▶ [The data]:
^^^^^^^^^^^^^^^^

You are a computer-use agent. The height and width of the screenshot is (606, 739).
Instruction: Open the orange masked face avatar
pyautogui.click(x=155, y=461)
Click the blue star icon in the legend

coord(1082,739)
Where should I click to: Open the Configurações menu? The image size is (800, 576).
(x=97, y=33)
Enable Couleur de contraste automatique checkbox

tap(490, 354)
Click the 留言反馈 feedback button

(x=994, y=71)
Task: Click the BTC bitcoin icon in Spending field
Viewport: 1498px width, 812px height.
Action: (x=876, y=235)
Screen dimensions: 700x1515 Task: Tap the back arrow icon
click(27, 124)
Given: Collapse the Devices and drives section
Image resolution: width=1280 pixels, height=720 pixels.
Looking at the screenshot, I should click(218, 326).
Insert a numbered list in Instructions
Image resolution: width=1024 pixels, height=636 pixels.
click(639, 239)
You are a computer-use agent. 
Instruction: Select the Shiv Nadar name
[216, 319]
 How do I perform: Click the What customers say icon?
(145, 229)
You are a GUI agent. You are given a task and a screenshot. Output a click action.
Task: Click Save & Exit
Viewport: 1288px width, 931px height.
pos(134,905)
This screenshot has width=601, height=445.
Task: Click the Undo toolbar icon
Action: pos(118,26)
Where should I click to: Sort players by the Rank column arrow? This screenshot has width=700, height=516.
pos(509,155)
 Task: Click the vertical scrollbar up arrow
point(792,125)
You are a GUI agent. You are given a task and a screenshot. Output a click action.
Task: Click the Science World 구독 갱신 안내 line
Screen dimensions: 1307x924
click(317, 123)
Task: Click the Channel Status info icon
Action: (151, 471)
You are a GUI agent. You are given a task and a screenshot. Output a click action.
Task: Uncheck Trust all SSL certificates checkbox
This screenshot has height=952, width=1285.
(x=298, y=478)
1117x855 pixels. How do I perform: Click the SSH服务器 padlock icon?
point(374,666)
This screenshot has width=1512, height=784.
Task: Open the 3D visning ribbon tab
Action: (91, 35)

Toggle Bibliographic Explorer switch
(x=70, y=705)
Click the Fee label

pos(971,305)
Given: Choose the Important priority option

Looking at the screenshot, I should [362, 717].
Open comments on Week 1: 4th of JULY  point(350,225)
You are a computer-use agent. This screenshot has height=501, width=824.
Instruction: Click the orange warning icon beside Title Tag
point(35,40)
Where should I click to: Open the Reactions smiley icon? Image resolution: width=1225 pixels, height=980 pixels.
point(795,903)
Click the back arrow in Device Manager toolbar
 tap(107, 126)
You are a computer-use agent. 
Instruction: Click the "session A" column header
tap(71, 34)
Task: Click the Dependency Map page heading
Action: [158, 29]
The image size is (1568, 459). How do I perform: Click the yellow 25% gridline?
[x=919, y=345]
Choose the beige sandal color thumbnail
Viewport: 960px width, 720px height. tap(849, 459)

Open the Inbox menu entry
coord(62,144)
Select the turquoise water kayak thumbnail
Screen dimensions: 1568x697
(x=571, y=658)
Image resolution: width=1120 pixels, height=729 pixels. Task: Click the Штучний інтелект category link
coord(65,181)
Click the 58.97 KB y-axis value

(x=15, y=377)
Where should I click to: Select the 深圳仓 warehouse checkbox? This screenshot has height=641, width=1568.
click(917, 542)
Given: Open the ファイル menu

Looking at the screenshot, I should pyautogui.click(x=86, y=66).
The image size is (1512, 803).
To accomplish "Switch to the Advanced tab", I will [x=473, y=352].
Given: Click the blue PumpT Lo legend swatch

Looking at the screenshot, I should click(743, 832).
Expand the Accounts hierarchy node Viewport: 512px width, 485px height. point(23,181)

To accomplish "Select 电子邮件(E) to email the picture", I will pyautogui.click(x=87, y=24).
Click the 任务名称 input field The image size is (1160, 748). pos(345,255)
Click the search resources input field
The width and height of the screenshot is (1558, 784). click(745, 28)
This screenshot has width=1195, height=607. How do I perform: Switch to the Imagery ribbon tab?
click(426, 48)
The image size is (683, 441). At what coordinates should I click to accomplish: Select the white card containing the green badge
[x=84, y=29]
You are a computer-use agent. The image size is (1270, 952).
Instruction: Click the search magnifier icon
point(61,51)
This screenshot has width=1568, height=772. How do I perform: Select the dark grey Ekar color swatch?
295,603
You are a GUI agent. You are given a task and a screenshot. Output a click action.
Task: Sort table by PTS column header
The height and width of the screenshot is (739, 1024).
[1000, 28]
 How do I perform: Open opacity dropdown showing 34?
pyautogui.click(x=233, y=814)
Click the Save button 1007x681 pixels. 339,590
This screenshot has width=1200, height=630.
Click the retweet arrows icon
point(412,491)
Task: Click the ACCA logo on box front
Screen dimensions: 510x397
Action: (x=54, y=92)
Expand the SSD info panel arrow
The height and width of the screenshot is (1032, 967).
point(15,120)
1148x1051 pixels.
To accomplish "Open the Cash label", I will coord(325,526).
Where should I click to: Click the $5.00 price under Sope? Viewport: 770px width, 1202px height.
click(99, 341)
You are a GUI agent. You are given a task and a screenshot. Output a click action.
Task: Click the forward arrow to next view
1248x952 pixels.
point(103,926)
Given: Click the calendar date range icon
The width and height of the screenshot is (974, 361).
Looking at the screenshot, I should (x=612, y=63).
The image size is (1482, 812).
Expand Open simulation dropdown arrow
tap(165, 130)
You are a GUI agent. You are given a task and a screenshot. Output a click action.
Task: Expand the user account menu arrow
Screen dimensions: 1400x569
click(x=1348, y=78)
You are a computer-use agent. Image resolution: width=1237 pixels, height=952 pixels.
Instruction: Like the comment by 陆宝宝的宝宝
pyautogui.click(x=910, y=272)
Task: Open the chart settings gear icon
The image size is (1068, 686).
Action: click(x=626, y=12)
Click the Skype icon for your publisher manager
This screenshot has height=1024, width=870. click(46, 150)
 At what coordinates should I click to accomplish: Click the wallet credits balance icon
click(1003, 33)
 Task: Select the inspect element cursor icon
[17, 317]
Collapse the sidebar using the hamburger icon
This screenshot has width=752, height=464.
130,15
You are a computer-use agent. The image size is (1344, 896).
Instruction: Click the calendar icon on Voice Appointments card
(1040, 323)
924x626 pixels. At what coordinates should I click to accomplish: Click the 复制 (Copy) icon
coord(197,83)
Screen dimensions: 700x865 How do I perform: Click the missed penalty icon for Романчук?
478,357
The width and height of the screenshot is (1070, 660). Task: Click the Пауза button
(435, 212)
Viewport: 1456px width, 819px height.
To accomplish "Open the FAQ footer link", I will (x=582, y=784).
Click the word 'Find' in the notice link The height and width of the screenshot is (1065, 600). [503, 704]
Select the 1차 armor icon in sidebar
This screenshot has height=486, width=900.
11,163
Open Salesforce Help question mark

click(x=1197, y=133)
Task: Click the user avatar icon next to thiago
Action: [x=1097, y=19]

^^^^^^^^^^^^^^^^

Reproduce the rows from the line containing "Click the search resources input field" through the line containing "Click the Save", unchanged.

Click the search resources input field
The width and height of the screenshot is (1558, 784). click(745, 28)
This screenshot has width=1195, height=607. How do I perform: Switch to the Imagery ribbon tab?
click(426, 48)
The image size is (683, 441). At what coordinates should I click to accomplish: Select the white card containing the green badge
[x=84, y=29]
You are a computer-use agent. The image size is (1270, 952).
Instruction: Click the search magnifier icon
point(61,51)
This screenshot has width=1568, height=772. How do I perform: Select the dark grey Ekar color swatch?
295,603
You are a GUI agent. You are given a task and a screenshot. Output a click action.
Task: Sort table by PTS column header
The height and width of the screenshot is (739, 1024).
[1000, 28]
 How do I perform: Open opacity dropdown showing 34?
pyautogui.click(x=233, y=814)
Click the Save button 1007x681 pixels. 339,590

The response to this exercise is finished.